Clem Shyster is a registered representative with a family of mutual funds. A married couple in their 50s sought his advice about how they should best invest an $80,000 profit that they had received when they sold a rental property they owned for a number of years. Their investment profile indicated to Clem that their main investment objective was capital appreciation and that they were willing to accept moderate levels of risk. Clem advised them to invest $10,000 in eight different growth funds, each of which had a 7% front-end load.
Has Clem violated any securities laws with his recommendation?
- No. Growth funds invest in stocks that are selected to provide the capital appreciation that Clem's clients need, and an investment in eight such funds will provide them with maximum risk diversification.
- Yes. Although growth funds provide some amount of capital appreciation, Clem should have recommended that they spread their money among eight different aggressive growth funds instead, to achieve even greater capital appreciation.
- Yes. Clem should have advised them to invest in funds that had a deferred sales charge instead of a front-end load.
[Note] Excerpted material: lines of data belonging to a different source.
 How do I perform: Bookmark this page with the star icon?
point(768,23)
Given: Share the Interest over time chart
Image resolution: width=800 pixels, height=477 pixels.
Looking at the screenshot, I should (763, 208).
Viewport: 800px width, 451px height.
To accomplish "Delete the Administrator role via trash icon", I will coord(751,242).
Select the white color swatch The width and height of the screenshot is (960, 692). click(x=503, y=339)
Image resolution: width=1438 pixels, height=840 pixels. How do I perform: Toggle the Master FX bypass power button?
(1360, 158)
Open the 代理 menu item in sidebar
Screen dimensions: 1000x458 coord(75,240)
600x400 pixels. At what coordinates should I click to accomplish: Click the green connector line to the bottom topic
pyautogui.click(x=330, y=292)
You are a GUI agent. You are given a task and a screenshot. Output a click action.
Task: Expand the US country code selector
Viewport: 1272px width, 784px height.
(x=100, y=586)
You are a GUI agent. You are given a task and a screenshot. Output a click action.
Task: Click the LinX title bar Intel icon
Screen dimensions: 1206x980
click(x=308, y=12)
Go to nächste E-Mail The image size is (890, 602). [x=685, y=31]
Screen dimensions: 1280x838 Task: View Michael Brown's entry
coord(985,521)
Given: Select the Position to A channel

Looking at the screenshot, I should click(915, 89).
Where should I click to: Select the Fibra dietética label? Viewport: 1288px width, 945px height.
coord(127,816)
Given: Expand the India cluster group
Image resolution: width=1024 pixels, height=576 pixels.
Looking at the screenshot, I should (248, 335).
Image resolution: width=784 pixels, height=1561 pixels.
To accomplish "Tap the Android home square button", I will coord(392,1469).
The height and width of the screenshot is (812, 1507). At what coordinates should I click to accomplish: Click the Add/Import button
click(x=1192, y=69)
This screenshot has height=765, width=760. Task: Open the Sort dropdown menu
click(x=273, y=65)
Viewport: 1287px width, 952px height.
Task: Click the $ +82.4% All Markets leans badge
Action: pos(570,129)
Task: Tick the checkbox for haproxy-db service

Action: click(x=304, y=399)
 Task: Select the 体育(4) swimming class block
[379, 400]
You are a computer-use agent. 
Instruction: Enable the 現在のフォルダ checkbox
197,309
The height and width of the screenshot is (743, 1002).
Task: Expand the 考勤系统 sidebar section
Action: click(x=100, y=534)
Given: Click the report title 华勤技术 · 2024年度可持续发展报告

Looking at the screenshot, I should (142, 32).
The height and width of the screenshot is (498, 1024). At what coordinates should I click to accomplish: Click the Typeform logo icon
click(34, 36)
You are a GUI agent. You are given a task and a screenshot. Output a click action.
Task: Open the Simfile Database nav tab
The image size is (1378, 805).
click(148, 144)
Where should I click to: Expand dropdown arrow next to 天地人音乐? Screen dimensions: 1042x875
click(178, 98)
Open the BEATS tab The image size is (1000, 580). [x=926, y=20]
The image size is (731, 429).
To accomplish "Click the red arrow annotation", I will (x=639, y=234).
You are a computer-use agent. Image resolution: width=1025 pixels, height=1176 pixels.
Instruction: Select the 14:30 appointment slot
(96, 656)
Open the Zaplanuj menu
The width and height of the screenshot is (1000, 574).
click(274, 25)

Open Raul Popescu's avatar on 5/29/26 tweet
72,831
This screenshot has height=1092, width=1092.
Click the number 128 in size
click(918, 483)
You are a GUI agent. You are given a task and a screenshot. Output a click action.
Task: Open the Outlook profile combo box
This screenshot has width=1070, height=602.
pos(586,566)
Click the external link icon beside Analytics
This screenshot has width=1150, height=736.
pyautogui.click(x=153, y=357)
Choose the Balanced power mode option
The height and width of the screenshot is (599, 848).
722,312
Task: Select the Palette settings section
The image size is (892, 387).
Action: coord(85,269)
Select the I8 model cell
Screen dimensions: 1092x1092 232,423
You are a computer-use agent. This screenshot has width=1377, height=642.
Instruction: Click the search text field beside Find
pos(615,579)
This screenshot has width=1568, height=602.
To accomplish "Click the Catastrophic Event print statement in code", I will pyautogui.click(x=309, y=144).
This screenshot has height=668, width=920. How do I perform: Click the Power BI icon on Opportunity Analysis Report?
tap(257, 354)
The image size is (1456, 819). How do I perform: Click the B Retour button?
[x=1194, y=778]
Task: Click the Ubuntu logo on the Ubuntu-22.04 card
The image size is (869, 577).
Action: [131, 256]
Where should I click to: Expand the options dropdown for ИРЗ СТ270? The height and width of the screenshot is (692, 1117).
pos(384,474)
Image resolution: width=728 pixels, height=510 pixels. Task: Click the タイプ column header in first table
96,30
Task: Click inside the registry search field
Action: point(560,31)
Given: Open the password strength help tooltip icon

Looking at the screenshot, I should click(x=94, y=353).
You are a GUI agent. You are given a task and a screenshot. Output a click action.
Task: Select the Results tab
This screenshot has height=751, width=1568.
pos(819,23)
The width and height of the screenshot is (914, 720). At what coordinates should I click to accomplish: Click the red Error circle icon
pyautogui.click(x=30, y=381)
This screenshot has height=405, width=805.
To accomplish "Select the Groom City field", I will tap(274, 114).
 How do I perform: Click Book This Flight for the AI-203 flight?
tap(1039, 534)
- Yes. There is a lot of overlap of the individual stocks in which growth funds invest, so recommending that they spread their funds among eight different growth funds has not provided them with significantly more diversification, and it has cost them more to do so, which will benefit Clem.
Answer(s): D
Explanation:
Yes, Clem has violated securities laws with his recommendation that his clients spread their money among eight different load, growth funds because there is a lot of overlap in the individual stocks in which these funds invest, so this strategy has not provided them with significantly more diversification; it has just cost them more, which will benefit Clem since he gets to pocket part of that load fee himself. He has made an unsuitable recommendation and has not upheld NASD's rules involving fair dealing with customers.